There are about 78 million baby boomers who are beginning to hit retirement age. The average boomer has saved only about $140,000 for retirement, not counting equity in his house. Therefore, the boomers most likely will be “downsizing” to fund retirement soon. Their parents’ generation is about 40 million and decreasing rapidly. The generation behind the boomers (Gen X) is about 41 million, or 37 million less. The boomers are the first generation that is larger than both their children’s and their parents’. These facts will affect many areas of the economy, including housing prices.

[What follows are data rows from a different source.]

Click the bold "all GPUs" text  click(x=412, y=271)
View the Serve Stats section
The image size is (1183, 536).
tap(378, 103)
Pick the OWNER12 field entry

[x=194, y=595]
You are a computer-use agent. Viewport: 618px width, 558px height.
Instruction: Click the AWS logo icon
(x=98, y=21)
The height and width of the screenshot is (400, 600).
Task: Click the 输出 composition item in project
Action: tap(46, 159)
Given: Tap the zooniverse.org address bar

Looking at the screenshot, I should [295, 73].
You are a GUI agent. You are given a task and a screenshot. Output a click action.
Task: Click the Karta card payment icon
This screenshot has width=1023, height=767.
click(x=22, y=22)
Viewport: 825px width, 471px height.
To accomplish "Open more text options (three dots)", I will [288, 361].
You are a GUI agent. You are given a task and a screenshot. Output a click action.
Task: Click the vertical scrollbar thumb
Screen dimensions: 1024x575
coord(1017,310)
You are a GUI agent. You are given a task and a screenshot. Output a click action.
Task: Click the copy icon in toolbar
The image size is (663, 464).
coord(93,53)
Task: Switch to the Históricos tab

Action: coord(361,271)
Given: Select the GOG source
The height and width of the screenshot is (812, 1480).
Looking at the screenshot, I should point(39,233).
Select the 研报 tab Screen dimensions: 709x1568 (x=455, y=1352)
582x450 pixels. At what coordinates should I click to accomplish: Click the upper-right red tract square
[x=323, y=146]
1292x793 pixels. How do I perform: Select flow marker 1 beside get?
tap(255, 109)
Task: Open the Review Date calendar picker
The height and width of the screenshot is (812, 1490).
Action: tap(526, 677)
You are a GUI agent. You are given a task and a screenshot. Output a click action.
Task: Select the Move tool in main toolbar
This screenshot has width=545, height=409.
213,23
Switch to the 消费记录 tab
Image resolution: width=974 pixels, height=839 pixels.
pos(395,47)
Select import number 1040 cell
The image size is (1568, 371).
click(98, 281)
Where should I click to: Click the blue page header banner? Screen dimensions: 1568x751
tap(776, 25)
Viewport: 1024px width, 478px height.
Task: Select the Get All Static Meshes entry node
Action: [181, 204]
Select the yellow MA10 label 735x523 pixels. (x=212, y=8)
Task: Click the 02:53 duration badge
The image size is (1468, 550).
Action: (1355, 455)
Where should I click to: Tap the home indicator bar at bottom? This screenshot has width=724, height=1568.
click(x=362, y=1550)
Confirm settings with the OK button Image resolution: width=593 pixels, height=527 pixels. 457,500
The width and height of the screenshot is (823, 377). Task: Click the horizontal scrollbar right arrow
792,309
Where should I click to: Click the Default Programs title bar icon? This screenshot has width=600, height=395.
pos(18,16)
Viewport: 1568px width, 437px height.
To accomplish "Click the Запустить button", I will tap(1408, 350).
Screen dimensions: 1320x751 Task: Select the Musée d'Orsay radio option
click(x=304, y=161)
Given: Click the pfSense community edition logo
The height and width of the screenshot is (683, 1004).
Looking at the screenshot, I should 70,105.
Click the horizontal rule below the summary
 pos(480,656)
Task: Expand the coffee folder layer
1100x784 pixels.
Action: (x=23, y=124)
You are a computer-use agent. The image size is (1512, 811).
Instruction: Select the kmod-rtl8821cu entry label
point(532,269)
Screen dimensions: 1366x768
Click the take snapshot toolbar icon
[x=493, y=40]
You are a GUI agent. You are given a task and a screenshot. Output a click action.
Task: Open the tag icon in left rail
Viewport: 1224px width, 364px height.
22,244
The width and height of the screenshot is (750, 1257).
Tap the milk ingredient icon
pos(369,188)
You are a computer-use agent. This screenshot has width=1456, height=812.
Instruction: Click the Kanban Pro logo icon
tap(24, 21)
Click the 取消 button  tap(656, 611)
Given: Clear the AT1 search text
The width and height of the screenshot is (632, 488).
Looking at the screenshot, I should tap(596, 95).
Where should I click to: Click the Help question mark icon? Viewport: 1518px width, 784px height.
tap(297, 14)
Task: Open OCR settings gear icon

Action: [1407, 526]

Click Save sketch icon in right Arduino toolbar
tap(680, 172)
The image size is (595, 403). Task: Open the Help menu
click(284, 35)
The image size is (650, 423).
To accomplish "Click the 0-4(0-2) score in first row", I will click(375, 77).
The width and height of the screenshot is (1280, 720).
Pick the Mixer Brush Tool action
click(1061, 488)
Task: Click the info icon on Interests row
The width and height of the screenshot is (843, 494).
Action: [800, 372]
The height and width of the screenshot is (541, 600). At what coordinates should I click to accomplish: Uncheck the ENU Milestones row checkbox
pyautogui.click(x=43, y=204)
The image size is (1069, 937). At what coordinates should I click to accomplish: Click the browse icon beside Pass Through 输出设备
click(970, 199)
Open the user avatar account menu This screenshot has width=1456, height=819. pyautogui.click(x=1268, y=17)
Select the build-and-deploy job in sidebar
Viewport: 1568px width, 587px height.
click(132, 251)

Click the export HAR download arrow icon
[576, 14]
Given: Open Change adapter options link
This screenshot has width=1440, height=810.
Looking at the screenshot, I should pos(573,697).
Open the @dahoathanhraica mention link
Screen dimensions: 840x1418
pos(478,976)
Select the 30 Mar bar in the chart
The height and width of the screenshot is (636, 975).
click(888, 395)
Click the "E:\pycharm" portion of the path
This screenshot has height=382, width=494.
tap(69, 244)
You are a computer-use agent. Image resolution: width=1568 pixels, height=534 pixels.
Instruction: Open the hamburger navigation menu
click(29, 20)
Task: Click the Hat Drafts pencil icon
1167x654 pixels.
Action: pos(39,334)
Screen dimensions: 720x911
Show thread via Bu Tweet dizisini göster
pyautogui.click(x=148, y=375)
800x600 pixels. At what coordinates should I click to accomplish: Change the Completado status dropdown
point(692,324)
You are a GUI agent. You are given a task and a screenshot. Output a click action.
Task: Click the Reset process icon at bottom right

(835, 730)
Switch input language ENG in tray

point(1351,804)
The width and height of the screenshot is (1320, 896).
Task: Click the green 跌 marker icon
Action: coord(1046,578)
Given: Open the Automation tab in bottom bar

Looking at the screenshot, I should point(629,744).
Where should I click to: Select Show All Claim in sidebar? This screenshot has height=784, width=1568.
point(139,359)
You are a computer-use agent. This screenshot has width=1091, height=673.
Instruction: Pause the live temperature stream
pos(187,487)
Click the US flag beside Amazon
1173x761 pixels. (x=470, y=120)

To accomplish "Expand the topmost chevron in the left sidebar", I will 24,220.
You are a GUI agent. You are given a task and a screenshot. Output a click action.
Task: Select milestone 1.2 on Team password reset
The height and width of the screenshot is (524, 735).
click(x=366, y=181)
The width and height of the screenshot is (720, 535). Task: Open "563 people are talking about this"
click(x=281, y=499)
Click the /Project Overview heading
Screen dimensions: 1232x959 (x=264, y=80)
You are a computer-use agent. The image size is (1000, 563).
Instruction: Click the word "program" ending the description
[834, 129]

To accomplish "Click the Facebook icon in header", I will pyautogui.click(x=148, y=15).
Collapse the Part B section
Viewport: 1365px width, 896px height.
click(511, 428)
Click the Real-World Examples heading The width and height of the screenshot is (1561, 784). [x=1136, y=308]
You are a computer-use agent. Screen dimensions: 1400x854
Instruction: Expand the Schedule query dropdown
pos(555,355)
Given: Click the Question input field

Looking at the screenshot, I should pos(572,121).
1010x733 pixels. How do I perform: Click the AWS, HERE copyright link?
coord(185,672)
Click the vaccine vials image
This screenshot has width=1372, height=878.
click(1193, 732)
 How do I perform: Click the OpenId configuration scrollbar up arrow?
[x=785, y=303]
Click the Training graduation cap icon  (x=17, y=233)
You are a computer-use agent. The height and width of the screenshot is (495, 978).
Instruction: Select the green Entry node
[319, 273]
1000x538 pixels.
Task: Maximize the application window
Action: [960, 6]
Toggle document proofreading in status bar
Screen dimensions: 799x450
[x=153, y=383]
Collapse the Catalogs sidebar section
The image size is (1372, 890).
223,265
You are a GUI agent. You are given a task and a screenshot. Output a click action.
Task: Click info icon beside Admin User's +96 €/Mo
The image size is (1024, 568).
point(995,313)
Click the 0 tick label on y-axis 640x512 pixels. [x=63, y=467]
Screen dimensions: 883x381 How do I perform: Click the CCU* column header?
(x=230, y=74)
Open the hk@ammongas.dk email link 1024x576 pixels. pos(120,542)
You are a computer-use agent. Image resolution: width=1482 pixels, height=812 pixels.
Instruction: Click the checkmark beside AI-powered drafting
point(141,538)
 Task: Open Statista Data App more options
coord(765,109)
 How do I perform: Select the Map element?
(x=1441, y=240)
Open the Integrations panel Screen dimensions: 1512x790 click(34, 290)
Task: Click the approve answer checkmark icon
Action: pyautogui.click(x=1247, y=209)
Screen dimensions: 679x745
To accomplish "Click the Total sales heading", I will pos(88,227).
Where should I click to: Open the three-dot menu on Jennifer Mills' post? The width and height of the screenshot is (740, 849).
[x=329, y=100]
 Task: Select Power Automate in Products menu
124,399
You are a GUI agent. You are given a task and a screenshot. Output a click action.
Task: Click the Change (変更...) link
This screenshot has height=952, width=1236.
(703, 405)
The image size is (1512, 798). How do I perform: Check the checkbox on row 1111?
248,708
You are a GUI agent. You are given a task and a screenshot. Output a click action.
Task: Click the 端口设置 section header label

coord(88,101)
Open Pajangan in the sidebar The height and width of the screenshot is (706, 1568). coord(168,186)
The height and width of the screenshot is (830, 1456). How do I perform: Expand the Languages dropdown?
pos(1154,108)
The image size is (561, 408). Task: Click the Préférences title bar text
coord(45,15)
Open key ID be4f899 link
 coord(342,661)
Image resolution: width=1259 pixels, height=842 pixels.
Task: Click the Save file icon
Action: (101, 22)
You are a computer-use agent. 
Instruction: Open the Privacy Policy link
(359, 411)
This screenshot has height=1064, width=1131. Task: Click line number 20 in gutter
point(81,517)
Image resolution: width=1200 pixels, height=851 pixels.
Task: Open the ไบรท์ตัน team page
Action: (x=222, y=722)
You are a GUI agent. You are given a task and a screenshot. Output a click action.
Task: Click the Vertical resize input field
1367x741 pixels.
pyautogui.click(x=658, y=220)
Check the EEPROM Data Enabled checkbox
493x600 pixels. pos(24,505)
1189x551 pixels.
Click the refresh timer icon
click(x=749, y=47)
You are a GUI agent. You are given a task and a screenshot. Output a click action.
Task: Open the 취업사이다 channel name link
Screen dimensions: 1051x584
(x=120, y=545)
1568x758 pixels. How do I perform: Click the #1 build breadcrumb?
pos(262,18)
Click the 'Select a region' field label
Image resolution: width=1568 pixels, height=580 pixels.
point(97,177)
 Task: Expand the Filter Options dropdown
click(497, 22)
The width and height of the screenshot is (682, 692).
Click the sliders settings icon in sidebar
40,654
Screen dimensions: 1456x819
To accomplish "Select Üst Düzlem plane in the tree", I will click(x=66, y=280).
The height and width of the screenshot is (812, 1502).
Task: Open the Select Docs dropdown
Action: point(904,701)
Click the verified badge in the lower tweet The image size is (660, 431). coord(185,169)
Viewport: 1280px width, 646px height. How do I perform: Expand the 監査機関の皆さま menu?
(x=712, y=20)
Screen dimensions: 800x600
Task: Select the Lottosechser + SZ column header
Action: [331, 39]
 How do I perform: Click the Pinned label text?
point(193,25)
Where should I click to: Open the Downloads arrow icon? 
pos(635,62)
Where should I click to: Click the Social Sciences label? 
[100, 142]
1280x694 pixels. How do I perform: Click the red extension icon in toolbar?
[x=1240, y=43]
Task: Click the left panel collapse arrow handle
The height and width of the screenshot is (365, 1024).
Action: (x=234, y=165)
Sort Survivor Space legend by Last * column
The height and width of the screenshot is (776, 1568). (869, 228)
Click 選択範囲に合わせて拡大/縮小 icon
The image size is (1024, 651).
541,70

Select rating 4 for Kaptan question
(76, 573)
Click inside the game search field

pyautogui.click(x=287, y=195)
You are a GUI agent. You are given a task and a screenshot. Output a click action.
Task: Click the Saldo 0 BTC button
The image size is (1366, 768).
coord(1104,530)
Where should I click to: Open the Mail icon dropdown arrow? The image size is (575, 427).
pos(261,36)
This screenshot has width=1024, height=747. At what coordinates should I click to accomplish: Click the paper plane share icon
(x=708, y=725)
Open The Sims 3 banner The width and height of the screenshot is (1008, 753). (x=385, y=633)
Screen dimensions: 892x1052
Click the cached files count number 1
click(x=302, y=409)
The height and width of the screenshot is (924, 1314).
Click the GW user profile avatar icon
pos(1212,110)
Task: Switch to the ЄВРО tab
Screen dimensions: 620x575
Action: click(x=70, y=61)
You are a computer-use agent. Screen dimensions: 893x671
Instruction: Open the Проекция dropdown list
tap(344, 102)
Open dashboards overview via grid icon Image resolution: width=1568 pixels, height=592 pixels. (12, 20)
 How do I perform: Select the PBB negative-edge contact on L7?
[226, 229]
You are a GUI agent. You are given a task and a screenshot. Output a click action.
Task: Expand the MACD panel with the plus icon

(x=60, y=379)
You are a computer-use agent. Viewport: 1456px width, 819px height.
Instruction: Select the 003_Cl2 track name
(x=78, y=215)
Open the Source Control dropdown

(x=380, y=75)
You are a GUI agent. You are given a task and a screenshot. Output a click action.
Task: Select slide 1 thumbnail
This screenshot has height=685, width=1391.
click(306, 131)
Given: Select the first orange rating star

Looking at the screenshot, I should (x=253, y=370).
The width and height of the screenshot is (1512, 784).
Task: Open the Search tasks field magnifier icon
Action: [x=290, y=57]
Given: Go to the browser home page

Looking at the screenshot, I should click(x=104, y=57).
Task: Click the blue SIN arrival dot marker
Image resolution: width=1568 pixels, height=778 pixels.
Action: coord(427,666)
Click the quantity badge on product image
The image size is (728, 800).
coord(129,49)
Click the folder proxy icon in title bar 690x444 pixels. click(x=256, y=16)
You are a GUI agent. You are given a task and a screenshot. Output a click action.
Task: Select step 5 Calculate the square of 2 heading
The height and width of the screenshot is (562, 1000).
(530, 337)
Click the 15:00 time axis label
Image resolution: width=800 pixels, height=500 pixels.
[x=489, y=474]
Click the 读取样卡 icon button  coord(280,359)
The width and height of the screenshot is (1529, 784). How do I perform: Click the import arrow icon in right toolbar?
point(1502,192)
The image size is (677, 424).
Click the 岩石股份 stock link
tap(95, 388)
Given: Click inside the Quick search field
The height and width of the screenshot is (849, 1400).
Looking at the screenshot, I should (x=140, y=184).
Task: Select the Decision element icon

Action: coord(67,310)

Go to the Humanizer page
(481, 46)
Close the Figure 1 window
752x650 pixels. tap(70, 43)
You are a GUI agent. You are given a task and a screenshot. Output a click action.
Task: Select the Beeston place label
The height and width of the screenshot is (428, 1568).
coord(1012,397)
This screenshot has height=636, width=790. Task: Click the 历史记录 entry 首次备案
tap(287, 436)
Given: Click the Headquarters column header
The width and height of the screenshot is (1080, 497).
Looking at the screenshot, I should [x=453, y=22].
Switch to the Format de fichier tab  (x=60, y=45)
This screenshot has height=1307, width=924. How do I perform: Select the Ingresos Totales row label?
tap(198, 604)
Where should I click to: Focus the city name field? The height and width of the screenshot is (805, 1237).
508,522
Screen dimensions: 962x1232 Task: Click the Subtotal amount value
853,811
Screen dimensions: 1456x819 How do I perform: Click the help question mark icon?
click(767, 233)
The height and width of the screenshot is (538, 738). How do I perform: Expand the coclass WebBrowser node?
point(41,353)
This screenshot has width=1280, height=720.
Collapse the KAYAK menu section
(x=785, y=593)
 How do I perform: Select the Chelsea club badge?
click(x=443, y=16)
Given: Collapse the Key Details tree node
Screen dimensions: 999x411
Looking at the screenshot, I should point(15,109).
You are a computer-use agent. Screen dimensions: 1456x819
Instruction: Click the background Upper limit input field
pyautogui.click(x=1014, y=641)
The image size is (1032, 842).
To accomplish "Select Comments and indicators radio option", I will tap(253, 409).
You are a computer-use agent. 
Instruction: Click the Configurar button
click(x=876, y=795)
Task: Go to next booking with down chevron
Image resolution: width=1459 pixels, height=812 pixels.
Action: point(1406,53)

The boomers and their parents total about 118 million people. What do you think will happen to housing prices when 118 million people try to sell houses to 41 million? Even if they sell some to their own generation, the law of supply and demand will dictate massive price decreases, and no easy money policy will be able to compensate. This price deflation and unwinding of the baby boom bonanza will continue until the millennium generation comes of age and has the ability to buy houses. The only short-term remedy is massive immigration, as happened in the early 1900s, which created the baby-boom economic miracle that we have been enjoying for decades and which is now almost over. In the long term, people create wealth, not economic policies. Seller beware.